## [Verken het materiaal]
[a] Hoe vaak is de ik-figuur volgens de oefentekst geprikt?
[b] Schrijf uit de oefentekst het fragment over dat begint bij de woorden "Spraakverwarring. Erger dan" en stopt na de woorden "af te ronden.".

Positief

‘Weinigen zijn verstandig, maar iedereen kan proberen het te zijn’ (Jean de Boisson)

Even gezellig bijpraten. Ik sta met enkele vrienden in een kring en zeg ‘ik ben positief’. Paniek! Iedereen doet minstens vijf stappen terug en kijkt me aan of ik melaats ben. ‘Je moet in quarantaine’ zegt de een. ‘Asociaal dat je hier staat’ zegt de ander. ‘Lazer op’ zegt een derde. ‘Dat had ik nou niet van jou verwacht’ zegt een vierde.

Spraakverwarring. Erger dan bij de toren van Babel. Bedeesd zeg ik ‘ik bedoel dat ik positief in het leven sta’. Direct komen ze weer dichterbij me staan. Sorry, maar we dachten dat je Corona had. Nee hoor, drie keer geprikt en zo negatief als maar kan.



Hoe kan een woord in korte tijd zo’n zware lading krijgen. Begin jaren vijftig beleefden we dat ook al. Difteritus, vreselijk besmettelijk. Maanden lang mocht ik niet naar school omdat mijn jongste zusje ‘positief’ was. Toelatingsexamen voor de 1e Chr. HBS aan het Oosterpark (Amsterdam) mocht ik niet doen. Vlak voor het begin van het schooljaar onderging ik mondelinge toetsen afgenomen door de later hooggeleerde Fokkema. Toegelaten! Een carrière die wat langer dan vijf jaar zou duren lag voor me. HBS, verkeerde keuze. Later moest ik ‘Colloquium doctum’ ( Latijn en Grieks) doen om mijn studie Frans aan de VU positief af te ronden.

## [Verzamelde gegevens]

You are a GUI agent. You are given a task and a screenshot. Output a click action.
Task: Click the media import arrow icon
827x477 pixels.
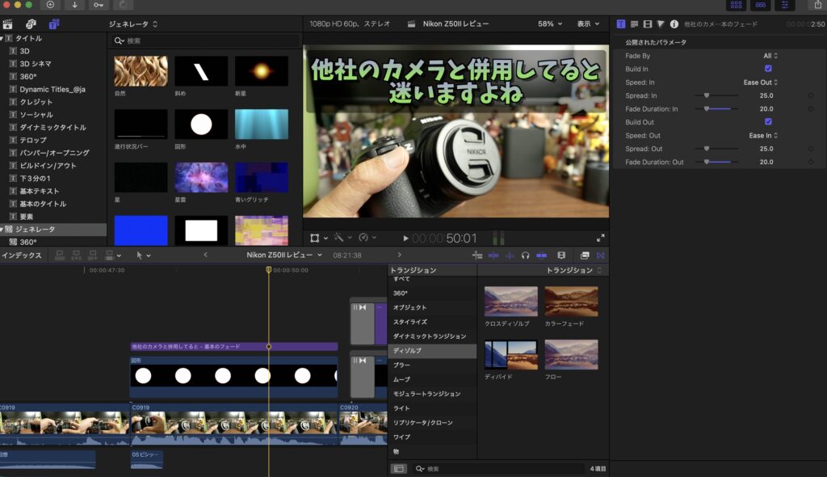pyautogui.click(x=74, y=6)
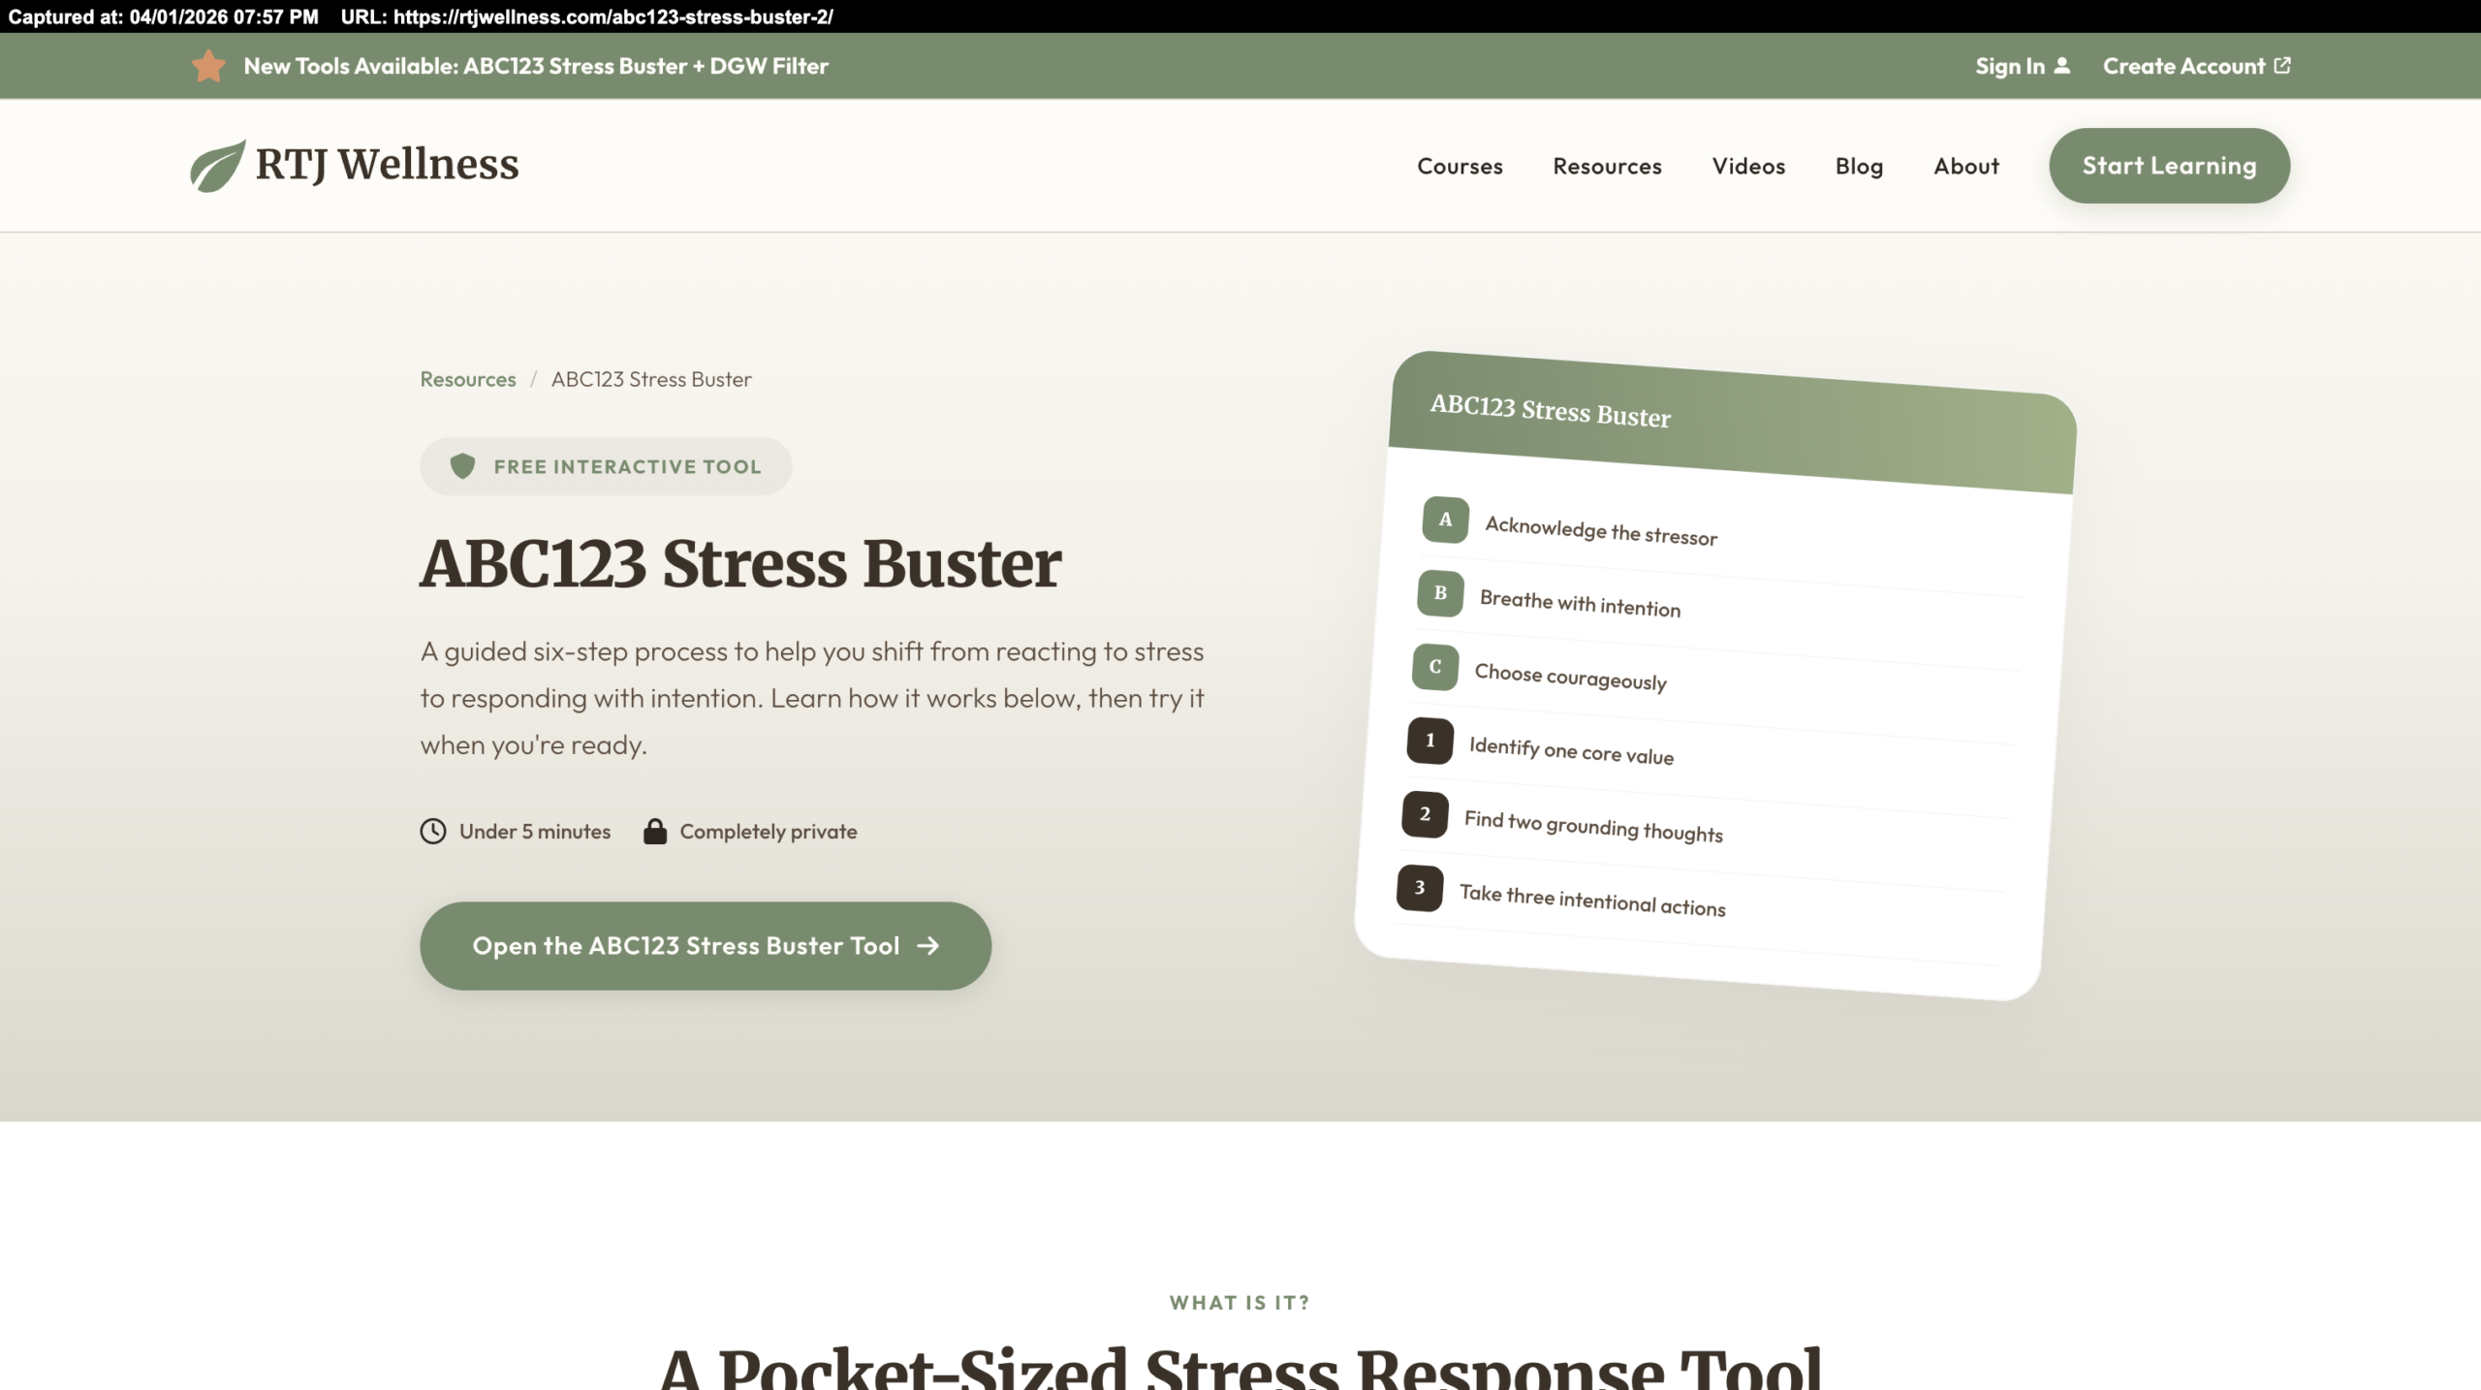The height and width of the screenshot is (1390, 2481).
Task: Click the green C step badge
Action: coord(1435,667)
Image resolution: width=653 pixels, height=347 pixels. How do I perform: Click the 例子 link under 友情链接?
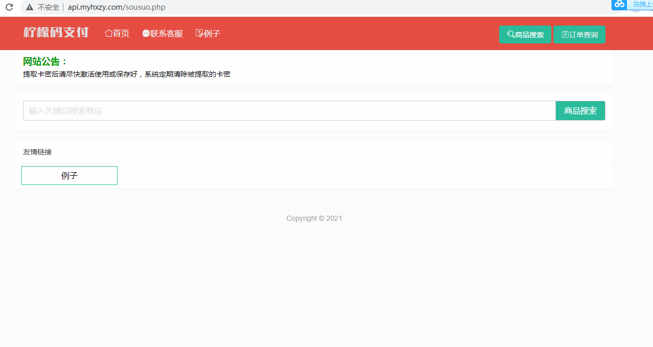[x=69, y=176]
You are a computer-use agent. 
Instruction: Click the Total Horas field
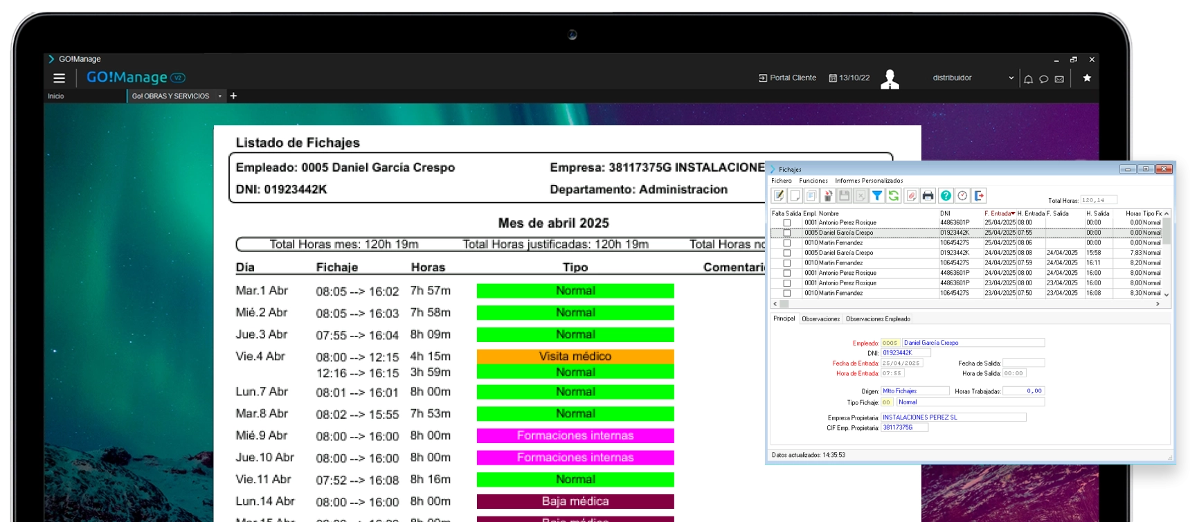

## [Antwoorden]
[a] Drie keer.

[b]
Spraakverwarring. Erger dan bij de toren van Babel. Bedeesd zeg ik ‘ik bedoel dat ik positief in het leven sta’. Direct komen ze weer dichterbij me staan. Sorry, maar we dachten dat je Corona had. Nee hoor, drie keer geprikt en zo negatief als maar kan.



Hoe kan een woord in korte tijd zo’n zware lading krijgen. Begin jaren vijftig beleefden we dat ook al. Difteritus, vreselijk besmettelijk. Maanden lang mocht ik niet naar school omdat mijn jongste zusje ‘positief’ was. Toelatingsexamen voor de 1e Chr. HBS aan het Oosterpark (Amsterdam) mocht ik niet doen. Vlak voor het begin van het schooljaar onderging ik mondelinge toetsen afgenomen door de later hooggeleerde Fokkema. Toegelaten! Een carrière die wat langer dan vijf jaar zou duren lag voor me. HBS, verkeerde keuze. Later moest ik ‘Colloquium doctum’ ( Latijn en Grieks) doen om mijn studie Frans aan de VU positief af te ronden.